Molotov al centro profughi, presi gli autori del gesto
“Un petardone”, così i cinque ragazzi responsabili della “bomba carta” lanciata contro il centro di accoglienza migranti di Spadarolo gestito dalla Cooperativa Cento fiori, hanno definito la molotov scagliata contro l’ingresso dell’edificio nella notte del 31 ottobre 2018.
Secondo quanto riportato questa mattina dalla stampa locale, i ragazzi sono stati individuati dai carabinieri del Nucleo investigativo guidato dal maggiore Maurizio Petrarca. Ad indirizzare gli inquirenti verso i colpevoli sarebbero stati la bottiglia d’acqua e il tovagliolo utilizzanti, presi dal ristorante del padre di uno dei cinque.
Ora sono provvisoriamente accusati di danneggiamento, fabbricazione e detenzione di materiale esplodente, mentre è ancora da definire l’aggravante di odio razziale.
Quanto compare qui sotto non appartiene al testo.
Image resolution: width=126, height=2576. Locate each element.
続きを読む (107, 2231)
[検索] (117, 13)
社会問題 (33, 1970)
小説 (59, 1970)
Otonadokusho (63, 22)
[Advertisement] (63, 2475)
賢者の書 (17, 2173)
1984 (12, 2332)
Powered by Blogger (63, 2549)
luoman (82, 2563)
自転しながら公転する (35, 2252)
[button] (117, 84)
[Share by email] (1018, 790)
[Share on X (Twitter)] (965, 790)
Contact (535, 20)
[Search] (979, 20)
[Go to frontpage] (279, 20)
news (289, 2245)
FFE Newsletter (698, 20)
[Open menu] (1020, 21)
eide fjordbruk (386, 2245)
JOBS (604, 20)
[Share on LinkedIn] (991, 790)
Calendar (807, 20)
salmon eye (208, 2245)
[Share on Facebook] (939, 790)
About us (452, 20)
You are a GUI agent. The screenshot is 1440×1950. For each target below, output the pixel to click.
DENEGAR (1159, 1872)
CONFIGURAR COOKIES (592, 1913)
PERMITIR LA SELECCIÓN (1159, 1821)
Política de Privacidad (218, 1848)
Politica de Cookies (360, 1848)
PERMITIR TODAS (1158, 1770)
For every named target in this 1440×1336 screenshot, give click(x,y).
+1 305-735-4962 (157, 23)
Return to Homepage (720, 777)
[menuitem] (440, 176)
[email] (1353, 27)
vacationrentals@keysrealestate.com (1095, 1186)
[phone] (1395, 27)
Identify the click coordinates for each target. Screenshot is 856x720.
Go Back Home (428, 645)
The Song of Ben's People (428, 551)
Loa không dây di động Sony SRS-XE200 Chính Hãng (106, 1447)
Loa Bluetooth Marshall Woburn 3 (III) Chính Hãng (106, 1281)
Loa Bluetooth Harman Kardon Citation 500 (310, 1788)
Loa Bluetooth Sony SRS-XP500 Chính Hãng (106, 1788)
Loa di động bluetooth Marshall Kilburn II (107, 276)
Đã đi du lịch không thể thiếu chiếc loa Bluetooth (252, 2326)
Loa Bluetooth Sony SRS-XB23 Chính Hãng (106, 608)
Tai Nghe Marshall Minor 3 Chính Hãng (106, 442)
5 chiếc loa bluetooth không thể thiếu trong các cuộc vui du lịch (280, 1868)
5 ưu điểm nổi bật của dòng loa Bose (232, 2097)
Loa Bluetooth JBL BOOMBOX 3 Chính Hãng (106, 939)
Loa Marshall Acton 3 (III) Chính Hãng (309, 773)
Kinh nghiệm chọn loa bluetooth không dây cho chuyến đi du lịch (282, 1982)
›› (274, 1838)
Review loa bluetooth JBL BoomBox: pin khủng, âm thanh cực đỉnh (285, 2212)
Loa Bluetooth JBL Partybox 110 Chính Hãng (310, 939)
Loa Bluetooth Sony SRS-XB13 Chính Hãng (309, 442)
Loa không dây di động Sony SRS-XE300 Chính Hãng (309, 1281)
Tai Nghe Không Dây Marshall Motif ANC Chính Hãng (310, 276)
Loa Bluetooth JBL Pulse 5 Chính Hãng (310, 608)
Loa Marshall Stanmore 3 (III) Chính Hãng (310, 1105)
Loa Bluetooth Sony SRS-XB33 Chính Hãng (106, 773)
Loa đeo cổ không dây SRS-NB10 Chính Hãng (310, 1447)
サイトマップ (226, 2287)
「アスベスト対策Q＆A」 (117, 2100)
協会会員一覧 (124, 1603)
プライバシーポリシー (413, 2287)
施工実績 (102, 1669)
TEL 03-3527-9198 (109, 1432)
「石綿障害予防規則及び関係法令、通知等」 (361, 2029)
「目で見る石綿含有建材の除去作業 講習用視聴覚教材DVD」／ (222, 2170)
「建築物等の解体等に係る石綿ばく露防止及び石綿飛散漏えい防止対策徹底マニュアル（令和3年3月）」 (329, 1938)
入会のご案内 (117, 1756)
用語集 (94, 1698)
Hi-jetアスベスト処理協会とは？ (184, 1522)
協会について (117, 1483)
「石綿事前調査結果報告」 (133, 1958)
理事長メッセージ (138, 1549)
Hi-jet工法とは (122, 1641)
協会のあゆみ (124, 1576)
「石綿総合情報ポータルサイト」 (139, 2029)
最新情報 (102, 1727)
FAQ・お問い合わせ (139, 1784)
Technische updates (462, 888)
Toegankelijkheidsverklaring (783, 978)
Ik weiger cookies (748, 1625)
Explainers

E su questo si gioca una partita non solo giudiziaria ma anche sociale.
Gli stessi ragazzi – tra cui il figlio del proprietario del ristorante della zona, minorenne, primo a farsi avanti – minimizzano il gesto, parlando di bravata, di scherzo. “Non è stato l’unico petardone che abbiamo lanciato quella notte”, dichiarano.
Eppure la scelta dell’obiettivo è comunque sintomatica di un clima particolarmente pesante.
“Il senso comune ci dice che è una cosa inspiegabile – commenta Wiliam Zavoli, psicologo della cooperativa Il Millepiedi – potrebbero essere i miei figli, sono quasi sempre dei ragazzi di buona famiglia. Dal punto di vista psicologico è il gesto di un ragazzo che vuole incentivare un’identità fraintesa, ma adulta. In questi casi la prima cosa che si fa è tentare di eliminare quella discrepanza cognitiva tra un gesto del genere e il desiderio di farlo, e quindi lo si minimizza, lo si riduce a qualcosa di meno significativo, una bravata, appunto”.
Già dal giorno successivo all’accaduto, il centro di accoglienza aveva ricevuto decine di messaggi di solidarietà, sia dagli esponenti politici che da semplici cittadini, e tutti i residenti della zona hanno tenuto a specificare che non ci sono mai stati problemi di convivenza. Allora da dove nasce un atto del genere?
“Non si nasce razzista in una famiglia che non lo è – prosegue Zavoli – ma ci sono vari modi per diventarlo. In adolescenza uno deve capire chi è, soprattutto all’interno del gruppo. Io sono come lui o diverso da lui è una domanda che tutti ci facciamo specie in quell’età. In questo momento storico il principale elemento a cui aggrapparsi per sentirsi uguali o diversi dagli altri è la discriminazione razziale e più questa è data come possibilità di differenziarsi per diventare adulti, più i ragazzi la fanno propria. E molto spesso noi deleghiamo l’educazione ai messaggi che vengono da fuori. Il problema è il silenzio di chi è contrario. Spesso anche se sono contro, faccio fatica a infilarmi in un discorso del genere e lascio che quello che viene da fuori vada a influenzare ciò che pensano i ragazzi. Il problema è il mondo adulto e i messaggi che manda”.
I ragazzi sono tutti dispiaciuti e pentiti. E gli adulti?